Wellbore recharge is completed when the surface wellhead pressure reaches about 2000 psi below the API rated casing internal yield pressure. At this time, the system is then fully recharged and is ready for another decompression fracturing and stimulating operation. The location of the gas generating units 42 and 44 may be identified using one of several depth measuring techniques.

If several perforations and fracturing operations are carried out at vertically separated zones or if it is desired to reach a point in the wellbore 30 below a fractured zone, the buildup of sand cake over each perforation aperture 46 after a fracturing operation is completed may limit or prevent the running of new gas generating units or other well tools past the sanded off apertures. The sand cake buildup can, however, be minimized utilizing relatively thin plate-like materials such as mica, which may provide a relatively thin sand cake wall and a very low permeability seal over the perforations without creating a significant physical obstacle in the wellbore.

Since the fracturing operation in accordance with the present invention occurs over a relatively short time interval of from 5 to 10 seconds, the instrument unit 40 and the lower end of the wireline 28 are exposed to high temperatures of the combustion gasses for very short periods of time (about 0.25 to 0.50 seconds) which should not create any damage to either the instrument unit or the wireline itself. However, if temperature caused damage cannot be kept negligible, igniter cord can be used to connect the instrument unit 40 to the top of the generating unit 42 and such cord may be a few hundred feet in length to thereby keep the wireline and the instrument unit from being exposed to combustion gasses.

An estimated time schedule for a decompression type fracturing operation according to the above described system and method contemplates that from the commencement of run-in of one set of generating units 42 and 44 to the retrieval of the wireline 28 and the injection of a second set of gas generating units past the blowout preventer 22 should not require more than about one hour. Total time is broken down into twenty minutes for wireline run-in with a first set of generating units 42 and 44, followed by positioning operations to place the shaped charges 66 of the unit 44 at the target position over about a ten minute interval, followed by ignition and stimulation consuming less than a tenth of a minute, and then retrieval of the wireline with the instrument unit 40 only requiring about ten minutes. Twenty minutes is then required for insertion of a second set of generating units 42 and 44.

Assuming that a fluid decompression fracturing operation can be accomplished in about one hour per zone, then 15 to 20 zones can be independently stimulated per day. The actual fluid pumping time per zone will be about ten minutes or about five to seven hours of total pumping time per well per day with each zone being injected with about 15,000 pounds of sand propant. One of the major advantages of the fracturing method and system of the above embodiment is that it is not necessary to employ standby pumping equipment since the pumping equipment is used only to recharge the wellbore between fracturing operations.

The embodiment of FIG. 7 will now be described as operative in an alternative arrangement without the use of a gas generator in the manner of the preceding embodiment. As before, the wireline 28 extends downward to an instrument unit 40 having suitable depth measuring and pressure measuring instruments adapted to transmit depth and pressure readings to the controller 36. A second section of wireline 33 extends downward to a suitable perforating gun 43 for perforating the casing 12 to provide a plurality of perforations or apertures 46. The wellbore 30 is also operable to be in communication with a source of a compressible fracturing fluid by way of a pump 47 and a control valve 48. A source of compressed gas, not shown, may be placed in communication with the wellbore 30 by way of a gas pump 50 and a suitable shutoff or control valve 52.

### Objective A
In the entries, take the part that runs from their beginning through the line containing "Looking at the screenshot, I should pos(353,50)." and write it out again with "icon" replaced by "symbol" and nothing else altered.

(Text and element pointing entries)
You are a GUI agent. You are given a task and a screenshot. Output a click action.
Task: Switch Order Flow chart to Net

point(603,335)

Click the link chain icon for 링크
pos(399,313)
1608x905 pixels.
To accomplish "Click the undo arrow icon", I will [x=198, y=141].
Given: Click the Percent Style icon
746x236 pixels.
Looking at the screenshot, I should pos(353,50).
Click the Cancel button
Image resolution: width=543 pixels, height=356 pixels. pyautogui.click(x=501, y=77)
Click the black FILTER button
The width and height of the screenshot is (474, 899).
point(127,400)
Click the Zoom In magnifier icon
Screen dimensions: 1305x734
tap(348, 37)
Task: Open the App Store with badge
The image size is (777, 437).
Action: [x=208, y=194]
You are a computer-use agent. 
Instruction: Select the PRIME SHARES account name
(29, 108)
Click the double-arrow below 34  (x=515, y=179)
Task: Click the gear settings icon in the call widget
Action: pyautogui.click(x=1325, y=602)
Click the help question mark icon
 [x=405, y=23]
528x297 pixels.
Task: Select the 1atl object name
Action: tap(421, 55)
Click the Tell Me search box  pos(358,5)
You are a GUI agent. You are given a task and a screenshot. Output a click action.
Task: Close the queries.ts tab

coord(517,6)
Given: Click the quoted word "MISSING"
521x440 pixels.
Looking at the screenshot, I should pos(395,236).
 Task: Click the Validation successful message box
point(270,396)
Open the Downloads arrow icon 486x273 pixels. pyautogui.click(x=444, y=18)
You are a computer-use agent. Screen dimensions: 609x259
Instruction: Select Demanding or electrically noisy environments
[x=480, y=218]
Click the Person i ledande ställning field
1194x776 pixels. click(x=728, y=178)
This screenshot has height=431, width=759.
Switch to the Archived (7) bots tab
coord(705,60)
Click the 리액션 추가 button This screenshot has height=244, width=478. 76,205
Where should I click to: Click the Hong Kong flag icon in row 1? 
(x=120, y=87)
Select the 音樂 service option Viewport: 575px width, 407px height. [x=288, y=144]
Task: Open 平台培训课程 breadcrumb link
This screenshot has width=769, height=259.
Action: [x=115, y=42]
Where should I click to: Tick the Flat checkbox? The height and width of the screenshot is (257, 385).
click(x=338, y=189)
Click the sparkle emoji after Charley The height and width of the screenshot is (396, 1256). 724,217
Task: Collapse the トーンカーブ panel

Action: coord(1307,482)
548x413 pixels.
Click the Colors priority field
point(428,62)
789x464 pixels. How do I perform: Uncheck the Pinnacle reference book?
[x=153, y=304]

### Objective B
Summarize the passage on decompression fracturing in two sentences.

### Correct response A
You are a GUI agent. You are given a task and a screenshot. Output a click action.
Task: Switch Order Flow chart to Net

point(603,335)

Click the link chain symbol for 링크
pos(399,313)
1608x905 pixels.
To accomplish "Click the undo arrow symbol", I will [x=198, y=141].
Given: Click the Percent Style symbol
746x236 pixels.
Looking at the screenshot, I should pos(353,50).

### Correct response B
The wellbore is recharged by pumping between fracturing operations, and each zone takes about one hour, so 15 to 20 zones can be stimulated per day without standby pumping equipment. Thin plate-like materials such as mica can keep sand cake over the perforations minimal, and the FIG. 7 embodiment works without a gas generator, using a perforating gun, a fracturing fluid pump and a gas pump.